The Principal Commissioner, Service Tax (Mumbai-I and IV) has filed miscellaneous application seeking adjournment hearing of this reference until final disposal of "this matter" by the Hon'ble Supreme Court of India, as the dispute is pending in Supreme Court.

Mere filing or pendency of an appeal against the decision in ABN Amro Bank Limited, neither eclipses this decision nor operates as a fetter on another Division Bench, which would be free to either follow the ABN Amro Bank Limited decision or could doubt its correctness and seek interpretation, by a Larger Bench. There is also no purpose served in adjourning the reference to await the decision of the Hon'ble Supreme Court. In case the ABN Amro Bank Limited decision is confirmed by the Supreme Court that would be the governing law and the reference would not survive. The same would be the position if ABN Amro Bank Limited decision is reversed in appeal. Till a final pronouncement by the Supreme Court emerges, there exist diametrically contrary views in the Tribunal; one the final order in ABN Amro Bank Limited and the other which is expressed in the order of reference and in respect of the same subject matter, namely identification of the scope of "credit card services" in BOFS, during the period prior to 01.05.2006.

Resolution of such a conflict at the level of the Tribunal is therefore a salutary course of action, in interests of interpretative stability which would operate until an authoritative decision is received from the judgment of Supreme Court.

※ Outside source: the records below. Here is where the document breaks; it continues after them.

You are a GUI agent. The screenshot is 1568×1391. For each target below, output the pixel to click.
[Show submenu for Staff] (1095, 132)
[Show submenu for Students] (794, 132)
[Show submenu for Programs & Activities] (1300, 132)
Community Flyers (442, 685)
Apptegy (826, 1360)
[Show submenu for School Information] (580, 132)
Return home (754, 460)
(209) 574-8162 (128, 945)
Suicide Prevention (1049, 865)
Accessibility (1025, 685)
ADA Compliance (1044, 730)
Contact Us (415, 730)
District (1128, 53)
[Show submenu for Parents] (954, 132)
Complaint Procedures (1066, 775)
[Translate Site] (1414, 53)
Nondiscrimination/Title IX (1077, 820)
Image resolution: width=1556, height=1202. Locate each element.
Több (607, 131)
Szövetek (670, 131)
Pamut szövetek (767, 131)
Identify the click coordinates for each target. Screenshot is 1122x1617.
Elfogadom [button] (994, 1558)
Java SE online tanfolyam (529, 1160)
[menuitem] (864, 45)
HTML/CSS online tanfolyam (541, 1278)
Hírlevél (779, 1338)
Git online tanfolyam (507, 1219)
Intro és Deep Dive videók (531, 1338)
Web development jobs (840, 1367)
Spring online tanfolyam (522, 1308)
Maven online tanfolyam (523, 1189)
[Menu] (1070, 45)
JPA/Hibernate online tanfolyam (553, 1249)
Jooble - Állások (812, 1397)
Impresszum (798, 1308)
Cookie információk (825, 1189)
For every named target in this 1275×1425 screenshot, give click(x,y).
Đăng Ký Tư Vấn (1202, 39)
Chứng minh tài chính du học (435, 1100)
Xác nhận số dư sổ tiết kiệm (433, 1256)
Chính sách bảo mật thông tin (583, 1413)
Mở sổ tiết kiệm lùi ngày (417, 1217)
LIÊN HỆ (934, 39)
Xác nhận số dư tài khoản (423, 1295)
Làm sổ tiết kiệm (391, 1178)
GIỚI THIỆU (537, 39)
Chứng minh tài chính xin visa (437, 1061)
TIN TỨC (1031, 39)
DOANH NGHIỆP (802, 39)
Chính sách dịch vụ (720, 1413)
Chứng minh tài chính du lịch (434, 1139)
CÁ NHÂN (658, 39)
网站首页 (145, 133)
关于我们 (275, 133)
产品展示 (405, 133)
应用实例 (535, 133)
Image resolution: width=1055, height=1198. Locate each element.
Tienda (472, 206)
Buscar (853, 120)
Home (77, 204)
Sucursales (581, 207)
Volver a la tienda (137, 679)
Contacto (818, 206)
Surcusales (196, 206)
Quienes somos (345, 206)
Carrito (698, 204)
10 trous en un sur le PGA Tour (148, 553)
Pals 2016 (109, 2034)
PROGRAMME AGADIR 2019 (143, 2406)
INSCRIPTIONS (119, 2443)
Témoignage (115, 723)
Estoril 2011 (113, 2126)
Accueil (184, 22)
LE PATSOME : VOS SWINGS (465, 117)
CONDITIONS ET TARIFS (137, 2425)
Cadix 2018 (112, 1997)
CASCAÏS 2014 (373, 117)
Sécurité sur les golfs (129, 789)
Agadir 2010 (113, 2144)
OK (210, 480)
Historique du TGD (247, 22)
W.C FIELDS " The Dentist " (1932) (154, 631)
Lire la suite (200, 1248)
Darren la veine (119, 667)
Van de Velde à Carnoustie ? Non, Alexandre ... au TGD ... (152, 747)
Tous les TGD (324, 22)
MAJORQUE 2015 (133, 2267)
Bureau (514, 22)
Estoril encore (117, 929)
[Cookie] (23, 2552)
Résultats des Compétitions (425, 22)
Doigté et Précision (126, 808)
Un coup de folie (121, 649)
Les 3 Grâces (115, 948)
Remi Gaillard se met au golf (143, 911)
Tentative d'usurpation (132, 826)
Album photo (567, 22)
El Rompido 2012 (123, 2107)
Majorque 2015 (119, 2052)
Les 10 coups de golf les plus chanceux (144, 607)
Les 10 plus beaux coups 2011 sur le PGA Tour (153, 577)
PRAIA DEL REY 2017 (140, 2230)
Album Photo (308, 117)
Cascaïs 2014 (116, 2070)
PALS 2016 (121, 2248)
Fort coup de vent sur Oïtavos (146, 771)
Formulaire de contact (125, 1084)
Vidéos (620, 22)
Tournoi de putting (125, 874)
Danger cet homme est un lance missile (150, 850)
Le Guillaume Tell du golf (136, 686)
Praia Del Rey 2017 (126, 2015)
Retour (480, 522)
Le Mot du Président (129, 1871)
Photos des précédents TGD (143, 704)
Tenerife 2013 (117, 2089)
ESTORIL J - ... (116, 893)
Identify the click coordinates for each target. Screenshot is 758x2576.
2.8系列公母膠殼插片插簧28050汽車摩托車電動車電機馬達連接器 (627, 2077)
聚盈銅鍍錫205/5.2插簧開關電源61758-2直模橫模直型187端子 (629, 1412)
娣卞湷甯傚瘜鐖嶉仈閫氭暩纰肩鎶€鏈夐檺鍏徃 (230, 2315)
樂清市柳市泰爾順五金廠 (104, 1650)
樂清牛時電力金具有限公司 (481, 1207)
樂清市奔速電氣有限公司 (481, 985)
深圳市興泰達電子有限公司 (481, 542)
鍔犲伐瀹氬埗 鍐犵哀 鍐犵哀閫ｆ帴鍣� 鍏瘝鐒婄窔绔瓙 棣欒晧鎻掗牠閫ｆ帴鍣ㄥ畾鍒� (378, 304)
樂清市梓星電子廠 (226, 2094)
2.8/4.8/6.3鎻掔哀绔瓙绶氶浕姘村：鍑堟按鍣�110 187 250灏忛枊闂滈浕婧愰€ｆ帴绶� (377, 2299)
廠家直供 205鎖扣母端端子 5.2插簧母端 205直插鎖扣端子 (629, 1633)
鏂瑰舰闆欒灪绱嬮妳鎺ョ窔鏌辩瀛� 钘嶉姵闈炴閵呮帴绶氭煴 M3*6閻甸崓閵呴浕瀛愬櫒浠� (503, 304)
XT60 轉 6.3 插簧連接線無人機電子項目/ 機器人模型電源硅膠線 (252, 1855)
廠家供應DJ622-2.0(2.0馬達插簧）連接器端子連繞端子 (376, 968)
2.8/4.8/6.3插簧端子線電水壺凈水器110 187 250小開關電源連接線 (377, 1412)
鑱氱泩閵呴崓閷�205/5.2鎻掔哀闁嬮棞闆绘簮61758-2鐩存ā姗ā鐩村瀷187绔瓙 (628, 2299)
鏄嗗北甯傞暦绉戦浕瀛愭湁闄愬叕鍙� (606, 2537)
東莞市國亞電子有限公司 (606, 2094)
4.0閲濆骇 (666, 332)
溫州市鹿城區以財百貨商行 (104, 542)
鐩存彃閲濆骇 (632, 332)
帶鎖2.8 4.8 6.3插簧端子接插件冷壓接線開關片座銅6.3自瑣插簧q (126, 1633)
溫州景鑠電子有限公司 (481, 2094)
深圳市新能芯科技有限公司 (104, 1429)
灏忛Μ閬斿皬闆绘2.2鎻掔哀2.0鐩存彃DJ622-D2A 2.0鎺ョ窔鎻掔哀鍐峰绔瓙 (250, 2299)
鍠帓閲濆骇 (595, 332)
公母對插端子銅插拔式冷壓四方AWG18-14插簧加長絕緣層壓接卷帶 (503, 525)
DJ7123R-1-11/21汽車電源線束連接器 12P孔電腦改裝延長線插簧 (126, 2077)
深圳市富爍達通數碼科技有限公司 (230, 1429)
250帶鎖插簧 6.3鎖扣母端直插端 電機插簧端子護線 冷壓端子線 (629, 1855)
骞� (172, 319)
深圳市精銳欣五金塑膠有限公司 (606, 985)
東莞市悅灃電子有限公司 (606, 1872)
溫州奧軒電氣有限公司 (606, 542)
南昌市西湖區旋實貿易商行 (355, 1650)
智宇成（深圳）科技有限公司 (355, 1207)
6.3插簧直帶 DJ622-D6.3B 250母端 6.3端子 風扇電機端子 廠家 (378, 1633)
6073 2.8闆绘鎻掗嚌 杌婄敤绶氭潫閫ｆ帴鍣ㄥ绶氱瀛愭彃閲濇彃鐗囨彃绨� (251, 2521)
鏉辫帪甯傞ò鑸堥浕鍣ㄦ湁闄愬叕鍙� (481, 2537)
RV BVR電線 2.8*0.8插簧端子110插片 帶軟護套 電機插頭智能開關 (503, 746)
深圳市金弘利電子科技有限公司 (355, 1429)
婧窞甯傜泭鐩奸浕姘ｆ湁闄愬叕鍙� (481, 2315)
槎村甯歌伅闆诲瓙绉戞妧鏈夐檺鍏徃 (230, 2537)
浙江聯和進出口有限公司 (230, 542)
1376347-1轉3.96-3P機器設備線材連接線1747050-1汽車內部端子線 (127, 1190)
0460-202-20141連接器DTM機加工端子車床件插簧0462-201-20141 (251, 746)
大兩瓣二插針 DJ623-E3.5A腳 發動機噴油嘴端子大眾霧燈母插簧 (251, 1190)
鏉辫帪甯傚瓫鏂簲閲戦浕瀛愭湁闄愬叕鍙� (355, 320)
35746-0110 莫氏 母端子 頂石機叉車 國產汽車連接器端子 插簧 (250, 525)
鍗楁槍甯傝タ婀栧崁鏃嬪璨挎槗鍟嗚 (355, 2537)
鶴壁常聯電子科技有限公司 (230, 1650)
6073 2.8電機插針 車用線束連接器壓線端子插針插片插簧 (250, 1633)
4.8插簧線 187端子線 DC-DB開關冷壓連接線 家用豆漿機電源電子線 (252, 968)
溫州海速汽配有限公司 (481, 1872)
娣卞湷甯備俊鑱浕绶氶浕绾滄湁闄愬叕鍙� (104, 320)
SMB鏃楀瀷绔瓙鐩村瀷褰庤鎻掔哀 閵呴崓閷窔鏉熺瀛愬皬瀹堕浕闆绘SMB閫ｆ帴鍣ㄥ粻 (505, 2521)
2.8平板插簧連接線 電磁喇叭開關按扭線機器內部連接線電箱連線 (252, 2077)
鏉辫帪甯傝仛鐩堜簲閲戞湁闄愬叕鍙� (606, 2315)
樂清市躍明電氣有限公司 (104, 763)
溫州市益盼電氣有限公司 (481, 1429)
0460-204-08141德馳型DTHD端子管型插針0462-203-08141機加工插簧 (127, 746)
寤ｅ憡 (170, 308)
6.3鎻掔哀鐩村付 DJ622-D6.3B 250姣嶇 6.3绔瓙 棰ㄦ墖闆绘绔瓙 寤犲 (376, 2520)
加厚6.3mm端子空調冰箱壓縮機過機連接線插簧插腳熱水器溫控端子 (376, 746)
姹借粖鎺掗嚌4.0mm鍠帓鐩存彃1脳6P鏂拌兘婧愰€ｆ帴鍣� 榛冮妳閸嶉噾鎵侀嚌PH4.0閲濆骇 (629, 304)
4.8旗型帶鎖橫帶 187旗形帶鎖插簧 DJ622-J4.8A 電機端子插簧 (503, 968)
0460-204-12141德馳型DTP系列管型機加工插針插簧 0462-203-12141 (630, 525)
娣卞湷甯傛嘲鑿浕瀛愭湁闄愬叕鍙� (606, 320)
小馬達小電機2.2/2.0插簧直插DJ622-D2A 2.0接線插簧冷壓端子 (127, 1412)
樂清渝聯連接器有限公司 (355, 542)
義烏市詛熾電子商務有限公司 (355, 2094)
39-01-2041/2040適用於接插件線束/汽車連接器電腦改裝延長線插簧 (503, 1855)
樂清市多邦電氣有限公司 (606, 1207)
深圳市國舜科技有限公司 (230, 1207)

Accordingly, the Larger Bench answered the references as under:

Held:

(a) introduction of a comprehensive definition of "credit card, debit card, charge card or other payment service" in Section 65(33a) read with Section 65(105) (zzzw), by the Finance Act, 2006 is a substantive legislative exertion which enacts levy on the several transactions enumerated in sub-clauses (i) to (vii) specified in the definition set out in Section 65(33a); and all these transactions are neither impliedly covered nor inherently subsumed within the purview of credit card services defined in Section 65(10) or (12) as part of the BOFS;

(b) sub-clause (iii) in Section 65(33a) is neither intended nor expressed to have a retroactive reach i.e. w.e.f. 16.07.2001. Services enumerated in these sub-clauses are not implicit in the scope of credit card services;

(c) a Merchant/ Merchant Establishment is "a customer" in the context of credit card services enumerated in Section 65(72)(zm), subsequently Section 65(105)(zm) and a fortiori an acquiring bank is "a customer" of an issuing bank.

(d) ME discount, by whatever name called, representing amounts retained by an acquiring bank from out of amounts recovered by such bank for settlement of payments to the ME does not amount to consideration received "in relation to" credit card services.